Description of the task >> Return each line, exactly as given, from the one containing "The width and height of the screenshot is (720, 540)." through the end of the entries below, and skip the rest.

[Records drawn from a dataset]
=-=-=-=-=

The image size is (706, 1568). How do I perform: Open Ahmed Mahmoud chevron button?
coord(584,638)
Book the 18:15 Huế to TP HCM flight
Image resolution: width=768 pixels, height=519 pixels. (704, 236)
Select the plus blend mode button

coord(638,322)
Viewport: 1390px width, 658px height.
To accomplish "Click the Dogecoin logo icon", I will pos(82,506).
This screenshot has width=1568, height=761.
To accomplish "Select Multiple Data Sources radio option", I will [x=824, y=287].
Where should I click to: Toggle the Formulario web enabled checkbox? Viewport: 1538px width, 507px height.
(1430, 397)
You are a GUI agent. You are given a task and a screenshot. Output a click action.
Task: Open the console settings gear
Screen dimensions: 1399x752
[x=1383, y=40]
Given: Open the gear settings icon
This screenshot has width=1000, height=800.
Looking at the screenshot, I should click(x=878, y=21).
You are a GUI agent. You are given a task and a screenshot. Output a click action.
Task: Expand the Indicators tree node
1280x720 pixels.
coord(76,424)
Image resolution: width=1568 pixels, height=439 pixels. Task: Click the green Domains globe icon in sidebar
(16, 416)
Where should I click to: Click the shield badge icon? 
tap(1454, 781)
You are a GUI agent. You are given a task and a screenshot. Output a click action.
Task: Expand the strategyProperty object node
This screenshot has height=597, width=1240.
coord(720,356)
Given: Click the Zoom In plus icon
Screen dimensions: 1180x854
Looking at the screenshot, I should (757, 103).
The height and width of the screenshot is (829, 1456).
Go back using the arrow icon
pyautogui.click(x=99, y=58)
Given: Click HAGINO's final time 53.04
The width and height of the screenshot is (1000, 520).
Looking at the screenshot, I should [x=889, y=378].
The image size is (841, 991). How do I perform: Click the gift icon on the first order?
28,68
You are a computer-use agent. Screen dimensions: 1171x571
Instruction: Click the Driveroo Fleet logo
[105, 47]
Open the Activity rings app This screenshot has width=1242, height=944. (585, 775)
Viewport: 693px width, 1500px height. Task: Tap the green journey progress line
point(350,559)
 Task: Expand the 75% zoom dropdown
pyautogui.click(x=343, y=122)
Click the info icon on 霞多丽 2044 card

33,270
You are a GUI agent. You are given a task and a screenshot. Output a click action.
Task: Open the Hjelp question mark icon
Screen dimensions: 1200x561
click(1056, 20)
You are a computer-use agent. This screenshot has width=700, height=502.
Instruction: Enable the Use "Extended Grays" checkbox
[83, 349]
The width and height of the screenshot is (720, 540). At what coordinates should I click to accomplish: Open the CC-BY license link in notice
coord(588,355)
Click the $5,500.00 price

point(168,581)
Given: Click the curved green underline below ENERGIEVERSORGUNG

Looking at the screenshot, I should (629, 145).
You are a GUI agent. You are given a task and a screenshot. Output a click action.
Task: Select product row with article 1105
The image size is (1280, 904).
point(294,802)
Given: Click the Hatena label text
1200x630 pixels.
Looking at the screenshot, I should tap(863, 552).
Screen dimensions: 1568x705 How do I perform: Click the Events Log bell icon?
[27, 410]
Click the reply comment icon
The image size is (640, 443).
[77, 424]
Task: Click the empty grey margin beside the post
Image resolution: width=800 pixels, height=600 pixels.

=-=-=-=-=

Response >>
The width and height of the screenshot is (720, 540). At what coordinates should I click to accomplish: Open the CC-BY license link in notice
coord(588,355)
Click the $5,500.00 price

point(168,581)
Given: Click the curved green underline below ENERGIEVERSORGUNG

Looking at the screenshot, I should (629, 145).
You are a GUI agent. You are given a task and a screenshot. Output a click action.
Task: Select product row with article 1105
The image size is (1280, 904).
point(294,802)
Given: Click the Hatena label text
1200x630 pixels.
Looking at the screenshot, I should tap(863, 552).
Screen dimensions: 1568x705 How do I perform: Click the Events Log bell icon?
[27, 410]
Click the reply comment icon
The image size is (640, 443).
[77, 424]
Task: Click the empty grey margin beside the post
Image resolution: width=800 pixels, height=600 pixels.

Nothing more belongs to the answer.